I recently had a document passed along to me from my business partner. The piece from the Boston Consulting Group, titled “The Seduction of Reductionist Thinking”, opens up by mentioning how every company is grappling with change and few are finding success. As I read through I kept nodding my head agreeing to every point made. I thought to myself, it’s about time someone exposed the functional silo structure and linear “resolution” process as the primary handcuffs to successful change. If large organizations would take this to heart we wouldn’t be in the economic mess we find ourselves in… Then the big shock. The paper was published in 1992!
Having worked in a big corporation myself I saw first-hand the everyday failings of silo structures and linear processes. Departments are actually incentivized NOT to share knowledge with each other, let alone even talk to one another. As projects move through a “gate” process, small subsets of issues are resolved without any consideration for the impact those decisions make further along in the process. Design groups, marketing groups and sometimes engineering groups wind up “polishing turds” as it’s known. No matter how talented they may be, they were handed an unsuccessful project from the start.

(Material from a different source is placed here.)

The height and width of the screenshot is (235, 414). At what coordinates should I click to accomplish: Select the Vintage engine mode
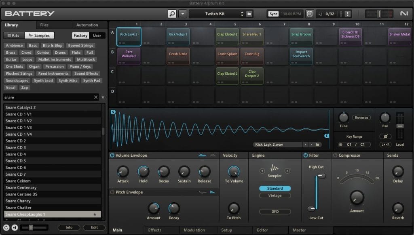pos(275,196)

I believe the functional silo/linear process is residue from the industrial revolution. It allowed us to make the same thing over and over with fewer and fewer failures. In today’s world this is simply an execution operation and in my opinion a commodity. To be successful, organizations better figure out how to create “new” and solve challenges never encountered before again and again. Call it an innovation operation, a change operation, an operation with design thinking/process injected… the terminology isn’t so important.

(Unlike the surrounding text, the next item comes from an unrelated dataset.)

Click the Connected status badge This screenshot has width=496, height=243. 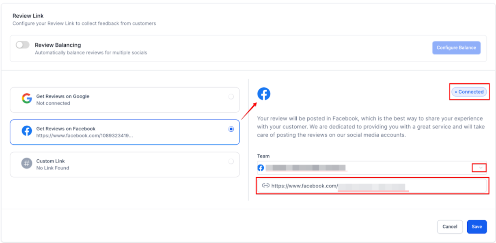coord(469,92)
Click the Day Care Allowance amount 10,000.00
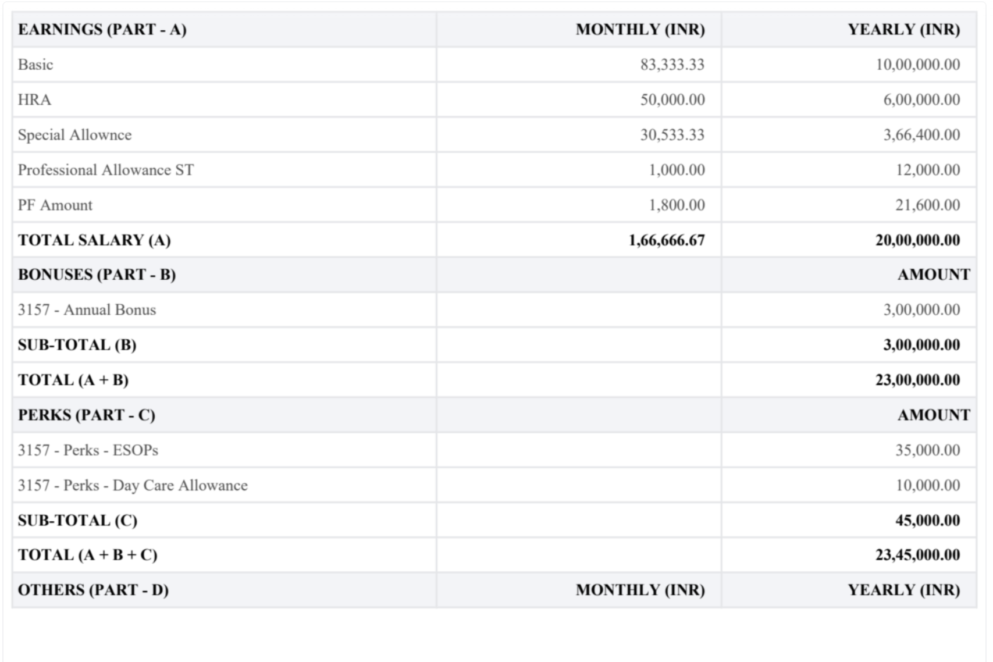Viewport: 993px width, 662px height. [927, 485]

The path toward a “better way” is discussed in the article. It really comes down to multidisciplinary teams working together, processing all salient considerations and features at once to deliver holistic solutions. Off the top of my head, Apple comes to mind. They conceive the entire experience from brand, to product, so service, to marketing communications, retail, and packaging concurrently. Each outward touch point of the organization depends on and supports the others in a coordinated fashion.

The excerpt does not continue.